What is the count of lines in the listing below that hold the string "européenne"? Reply with that number alone.

(MATERIAL FOR THE TASK)

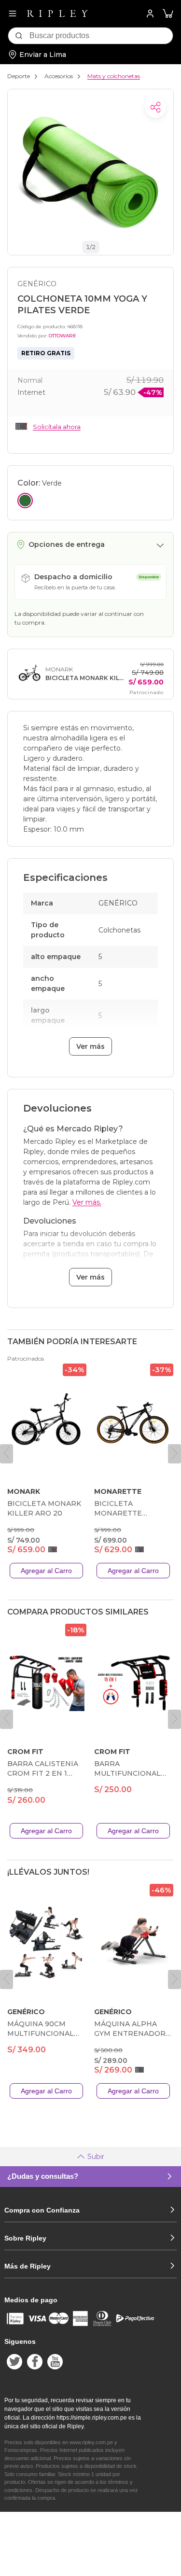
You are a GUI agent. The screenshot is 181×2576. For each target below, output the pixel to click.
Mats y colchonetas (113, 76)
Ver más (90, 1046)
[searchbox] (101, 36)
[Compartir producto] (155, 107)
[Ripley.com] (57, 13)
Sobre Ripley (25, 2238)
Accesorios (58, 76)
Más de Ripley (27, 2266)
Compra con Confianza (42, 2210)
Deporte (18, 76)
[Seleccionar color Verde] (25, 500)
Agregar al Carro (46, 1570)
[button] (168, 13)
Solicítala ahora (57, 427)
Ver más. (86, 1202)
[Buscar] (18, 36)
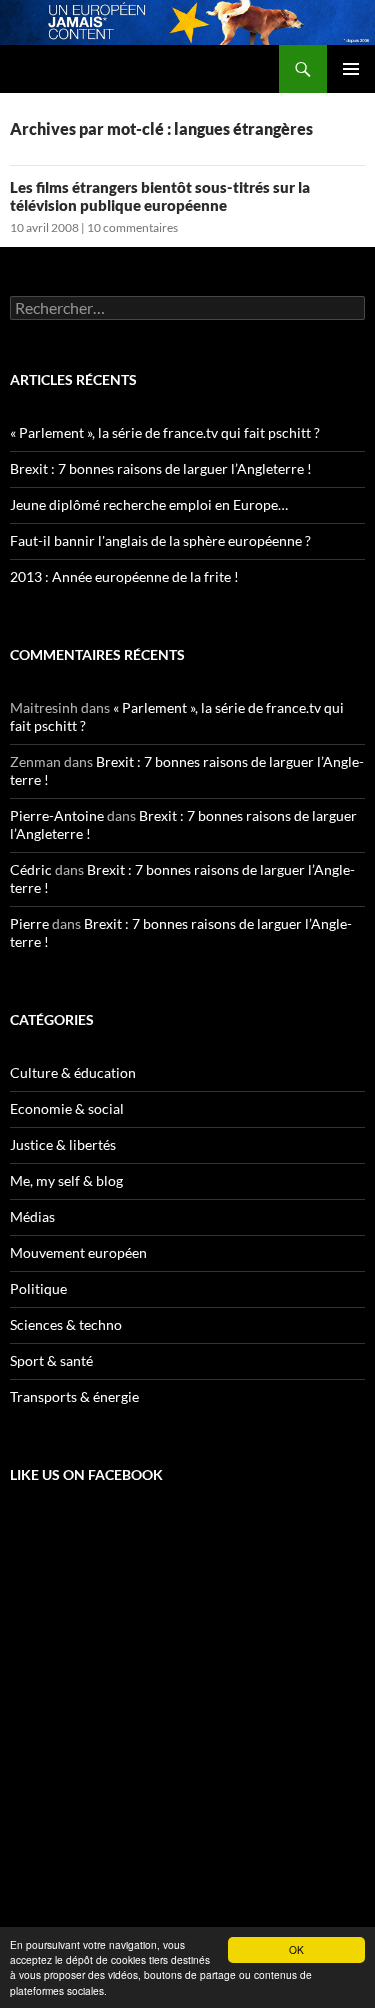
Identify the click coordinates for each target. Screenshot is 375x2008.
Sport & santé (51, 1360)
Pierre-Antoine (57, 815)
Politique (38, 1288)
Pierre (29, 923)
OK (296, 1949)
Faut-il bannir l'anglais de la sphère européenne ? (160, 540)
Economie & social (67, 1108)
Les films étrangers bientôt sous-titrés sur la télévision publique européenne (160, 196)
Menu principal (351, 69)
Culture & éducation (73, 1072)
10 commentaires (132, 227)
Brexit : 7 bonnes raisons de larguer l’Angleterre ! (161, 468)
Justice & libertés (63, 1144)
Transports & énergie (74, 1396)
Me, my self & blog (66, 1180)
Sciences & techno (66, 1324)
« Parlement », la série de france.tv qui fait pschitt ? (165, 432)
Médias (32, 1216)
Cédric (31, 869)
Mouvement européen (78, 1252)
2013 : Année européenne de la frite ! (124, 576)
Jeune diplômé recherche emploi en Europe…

(End MATERIAL FOR THE TASK)

*TASK ANSWER*.
3